WHAT TO DO:
**1)** In the commentary on the Republican Party, whose writing does Carpenter quote to tear into Mike Huckabee?
**2)** Pick up the commentary on the Republican Party right after its final sentence and keep writing.

SELECTED PASSAGE:
════

In the middle of the piece, Carpenter then tears into Mike Huckabee–by means of quoting H.L. Mencken’s tearing up of William Jennings Bryan. The parallel amazes.

And to conclude, Carpenter makes these points (bolding is mine):

“What I do know is this [an allusion to Huckabee’s “knowing” all about Obama’s youth], which also happens to be the greater point I wished to make: No single Republican pol is, or ever will be, capable of altering the GOP’s devolutionary and even apocalyptic course. Such a desirable feat (hey, you libs, you need a conservative party to keep you honest) will instead require a tight collusion among GOP presidential candidates — a willingness free, clear and bold to agree among themselves from the start that in this election (be it 2016’s or in 2020) they will not only distance themselves but vigorously denounce any “careless” and “delusional” bubblings from the foul and corrupted bottom.

Assuming such a collective will (so to speak) exists among influential GOPers to seize back the Party from crackpots and haters, can such a group take the Party back?

To do so, they will not simply have to denounce, in plain rhetoric, Limbaugh, Beck, Hannity, Palin, Bachmann, birthers, and others; they will have to fight with the man who, indirectly, made them king, or at least well placed jesters: Karl Rove.

That is, what worries George Will is a direct result of Rove’s scheming, cheating, and wedge-issuing; it is a direct result of Fox News’s and Rush’s (and others’) going beneath the Planet of the Lowest Common Denominator. I just think Rove and Roger Ailes are too good and too powerful at this game to be resisted successfully.

════

SUPPLIED MATERIAL:
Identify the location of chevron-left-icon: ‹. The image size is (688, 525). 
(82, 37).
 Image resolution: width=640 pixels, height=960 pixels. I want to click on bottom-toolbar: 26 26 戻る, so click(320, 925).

════

TASK RESULTS:
**1)** H.L. Mencken's, from Mencken's attack on William Jennings Bryan.

**2)**
But I think Carpenter’s point about “libs” needing conservatives (of the Eisenhower brand [?])–except I disagree with the use of “libs.” At their most left, the leaders of the Dems are moderate, and President Obama may qualify as an Eisenhower Republican: look at the tax rates under Eisenhower, and look at Eisenhower’s concerns about the military-industrial complex. If Obama expressed the same concerns today, Fox News would call him a Communist–that’s how far Right the Center has moved.

Dems do need a sane other Party, chiefly so they can make deals in the old political way. The way the system works now, the GOPers promise insane things, ignore the promises, propose other insane things, and pull wedge-issues out of their underwear (like opposing Shia Law in Oklahoma: an example of Cubist politics; one might as well oppose the presence of invisible sharks in Kansas). The Dems can only do what one does in the woods when one sees a rabid skunk: keep a healthy distance.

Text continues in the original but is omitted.